Further, the step (3) includes:
(31) Algebraic Equation set obtained in step (22) is subjected to an equation conversion, obtains following formula:
(32) equation in step (31) can be considered as f (x)=0, whereinFor as corresponding to each free degree just
The column vector of m-cosine composition, it is possible thereby to which the equation in step (31) is configured into Newton Iterations:
Wherein, it represents iterations, and operation efficiency is integrated during iterative and computational accuracy selects suitable iteration time
Number, i.e. it values.
Further, the step (4) includes:
(41) test value and the difference of harmonic wave equilibrium method calculated value for the dynamic respond that residual error item is structure are defined:
R (p)=xe(ω)-xa(ω,p)
Wherein, p represents hinge nonlinear parameter to be identified, xeAnd xaTest value and the calculating of dynamic respond are represented respectively
Value, in experiment, the analytical expression of amplitude frequency curve can not be obtained, but the discrete data point represented with resolution ratio, it is assumed that
The Frequency point that experiment is chosen is ω1,ω2,...,ωn, and according to least square method principle, the frequency response data to calculate gained
Can best fit result of the test, objective function is:
(42) GA genetic algorithms are utilized, global search are carried out to nonlinear parameter, until identifying optimal non-linear ginseng
Numerical value paSo that object function R (p) minimalizations, then paFor the exact value of nonlinear parameter.

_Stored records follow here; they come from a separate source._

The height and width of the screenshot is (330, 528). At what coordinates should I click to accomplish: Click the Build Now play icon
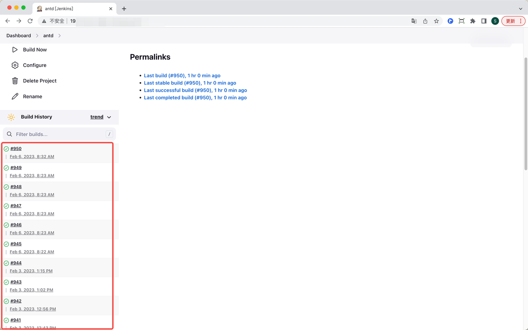pyautogui.click(x=15, y=50)
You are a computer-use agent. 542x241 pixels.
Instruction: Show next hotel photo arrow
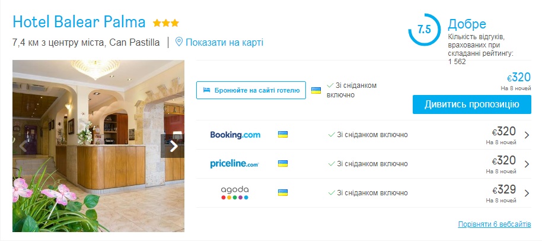[x=174, y=146]
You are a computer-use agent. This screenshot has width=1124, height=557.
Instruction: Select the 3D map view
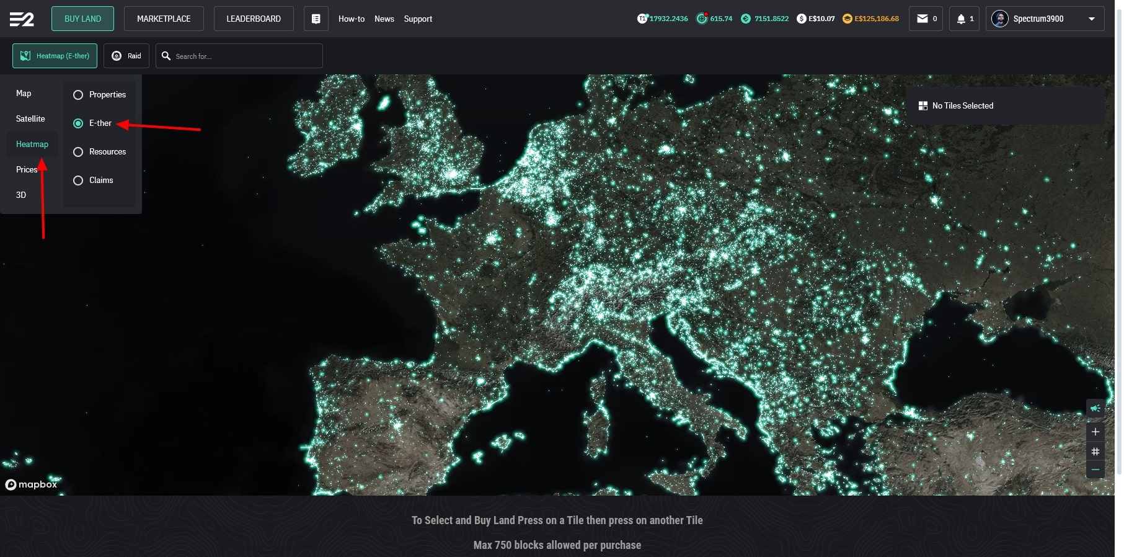point(21,195)
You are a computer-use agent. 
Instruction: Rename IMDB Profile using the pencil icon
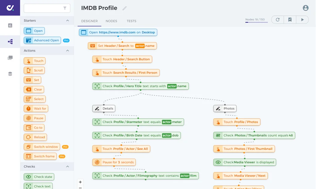(x=124, y=8)
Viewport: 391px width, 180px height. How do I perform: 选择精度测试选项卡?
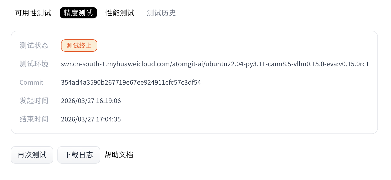78,13
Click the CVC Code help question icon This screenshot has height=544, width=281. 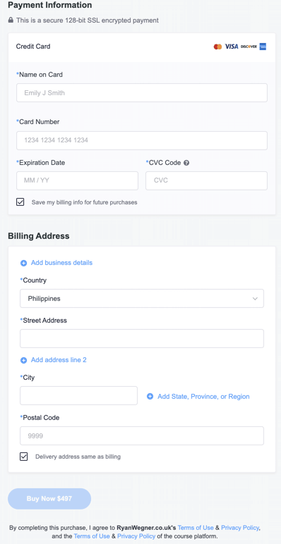tap(186, 163)
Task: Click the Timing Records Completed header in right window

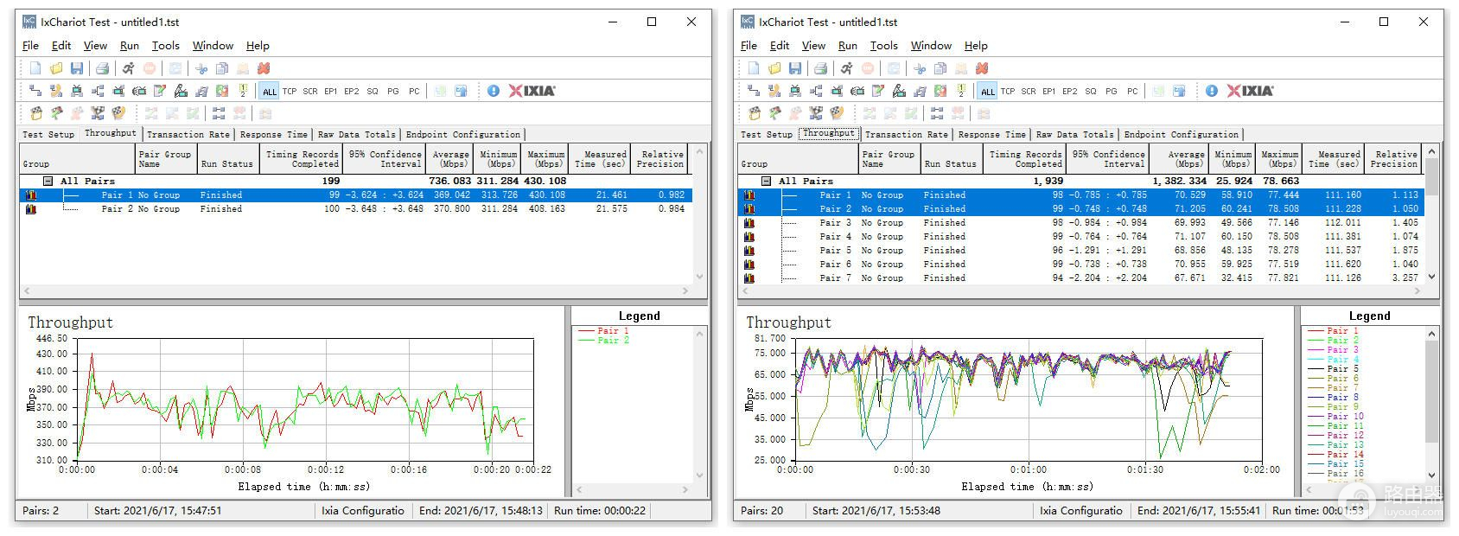Action: pyautogui.click(x=1025, y=158)
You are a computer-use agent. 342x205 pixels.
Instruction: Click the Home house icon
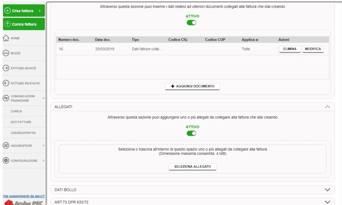[x=6, y=38]
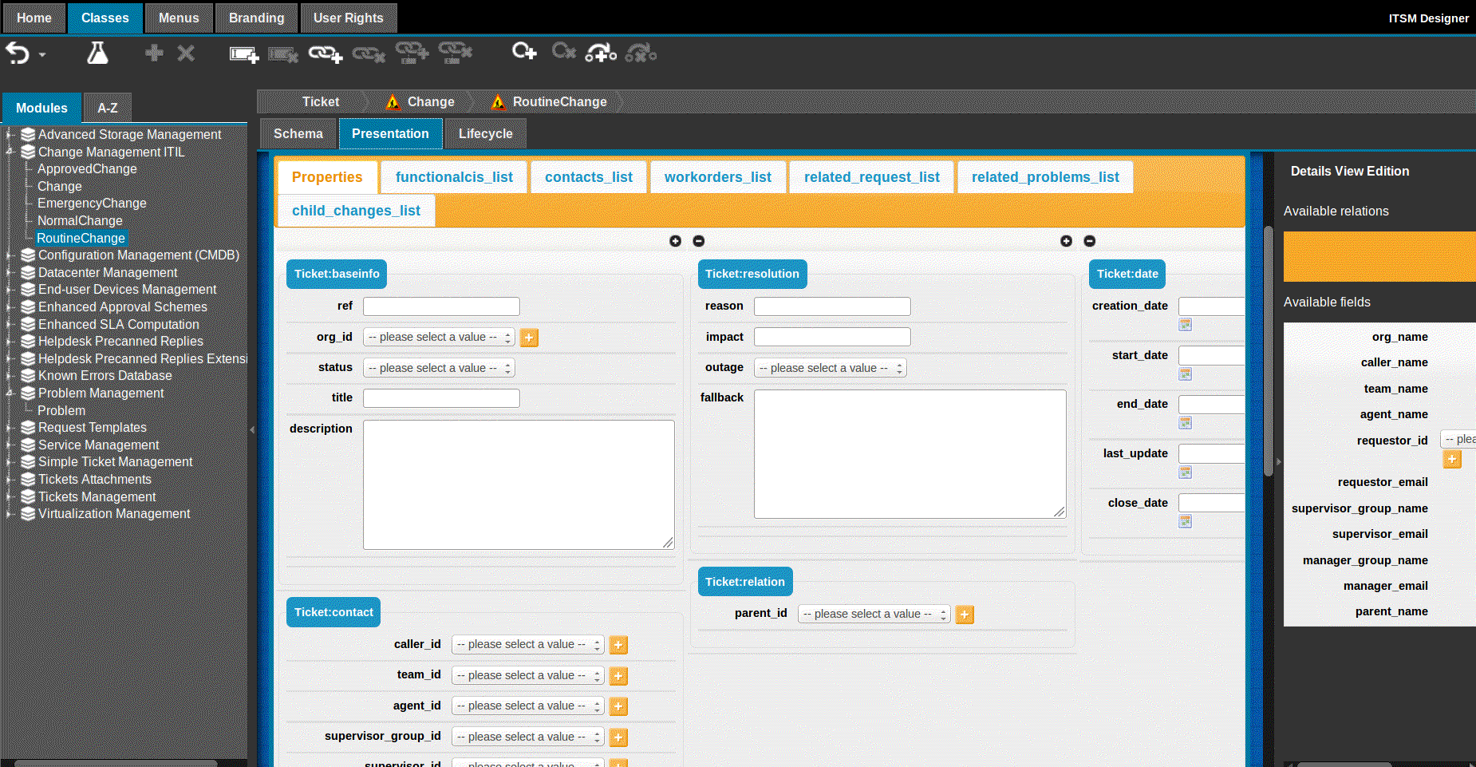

Beneficial effect:Compared with prior art, the recognition methods of the invention containing hinged structure nonlinear parameter, can be accurate
Nonlinear parameter value of the identification containing hinged structure, because genetic algorithm has the advantage of global optimizing, overcome conventional method need
Experience initial value is provided and the limitation of local optimum can only be ensured.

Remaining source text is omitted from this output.